• **Task instructions**
What follows is a block of records; restate each one word for word.

Dataset entries:
========

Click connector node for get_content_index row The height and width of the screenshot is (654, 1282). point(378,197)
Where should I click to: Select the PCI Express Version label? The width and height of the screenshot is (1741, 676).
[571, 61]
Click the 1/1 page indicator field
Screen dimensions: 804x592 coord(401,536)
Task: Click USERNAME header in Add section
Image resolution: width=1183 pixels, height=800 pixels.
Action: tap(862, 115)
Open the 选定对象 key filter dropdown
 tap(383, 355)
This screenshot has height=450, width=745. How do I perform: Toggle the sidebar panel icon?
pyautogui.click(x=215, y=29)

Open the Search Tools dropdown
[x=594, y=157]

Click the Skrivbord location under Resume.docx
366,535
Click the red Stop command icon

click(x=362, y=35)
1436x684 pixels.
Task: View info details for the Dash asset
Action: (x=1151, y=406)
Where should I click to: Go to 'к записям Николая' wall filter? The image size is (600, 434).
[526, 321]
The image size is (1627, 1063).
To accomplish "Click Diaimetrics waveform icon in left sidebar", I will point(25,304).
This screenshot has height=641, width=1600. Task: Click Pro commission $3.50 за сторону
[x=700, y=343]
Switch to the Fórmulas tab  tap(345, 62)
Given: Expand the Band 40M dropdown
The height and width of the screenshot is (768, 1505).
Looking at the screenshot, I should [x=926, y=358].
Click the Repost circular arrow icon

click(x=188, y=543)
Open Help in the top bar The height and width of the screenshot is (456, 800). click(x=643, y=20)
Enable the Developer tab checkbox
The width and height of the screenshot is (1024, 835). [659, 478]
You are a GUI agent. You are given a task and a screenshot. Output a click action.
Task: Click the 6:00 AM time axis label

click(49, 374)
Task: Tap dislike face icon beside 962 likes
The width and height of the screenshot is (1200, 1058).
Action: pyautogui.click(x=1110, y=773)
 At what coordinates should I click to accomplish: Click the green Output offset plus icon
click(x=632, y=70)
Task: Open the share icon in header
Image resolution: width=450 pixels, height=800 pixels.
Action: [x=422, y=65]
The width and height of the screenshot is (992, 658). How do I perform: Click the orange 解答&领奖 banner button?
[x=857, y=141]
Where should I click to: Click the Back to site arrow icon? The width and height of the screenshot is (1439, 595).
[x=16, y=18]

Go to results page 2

========

• **Response for this exercise**
Click connector node for get_content_index row The height and width of the screenshot is (654, 1282). point(378,197)
Where should I click to: Select the PCI Express Version label? The width and height of the screenshot is (1741, 676).
[571, 61]
Click the 1/1 page indicator field
Screen dimensions: 804x592 coord(401,536)
Task: Click USERNAME header in Add section
Image resolution: width=1183 pixels, height=800 pixels.
Action: tap(862, 115)
Open the 选定对象 key filter dropdown
 tap(383, 355)
This screenshot has height=450, width=745. How do I perform: Toggle the sidebar panel icon?
pyautogui.click(x=215, y=29)

Open the Search Tools dropdown
[x=594, y=157]

Click the Skrivbord location under Resume.docx
366,535
Click the red Stop command icon

click(x=362, y=35)
1436x684 pixels.
Task: View info details for the Dash asset
Action: (x=1151, y=406)
Where should I click to: Go to 'к записям Николая' wall filter? The image size is (600, 434).
[526, 321]
The image size is (1627, 1063).
To accomplish "Click Diaimetrics waveform icon in left sidebar", I will point(25,304).
This screenshot has height=641, width=1600. Task: Click Pro commission $3.50 за сторону
[x=700, y=343]
Switch to the Fórmulas tab  tap(345, 62)
Given: Expand the Band 40M dropdown
The height and width of the screenshot is (768, 1505).
Looking at the screenshot, I should [x=926, y=358].
Click the Repost circular arrow icon

click(x=188, y=543)
Open Help in the top bar The height and width of the screenshot is (456, 800). click(x=643, y=20)
Enable the Developer tab checkbox
The width and height of the screenshot is (1024, 835). [659, 478]
You are a GUI agent. You are given a task and a screenshot. Output a click action.
Task: Click the 6:00 AM time axis label

click(49, 374)
Task: Tap dislike face icon beside 962 likes
The width and height of the screenshot is (1200, 1058).
Action: pyautogui.click(x=1110, y=773)
 At what coordinates should I click to accomplish: Click the green Output offset plus icon
click(x=632, y=70)
Task: Open the share icon in header
Image resolution: width=450 pixels, height=800 pixels.
Action: [x=422, y=65]
The width and height of the screenshot is (992, 658). How do I perform: Click the orange 解答&领奖 banner button?
[x=857, y=141]
Where should I click to: Click the Back to site arrow icon? The width and height of the screenshot is (1439, 595).
[x=16, y=18]

Go to results page 2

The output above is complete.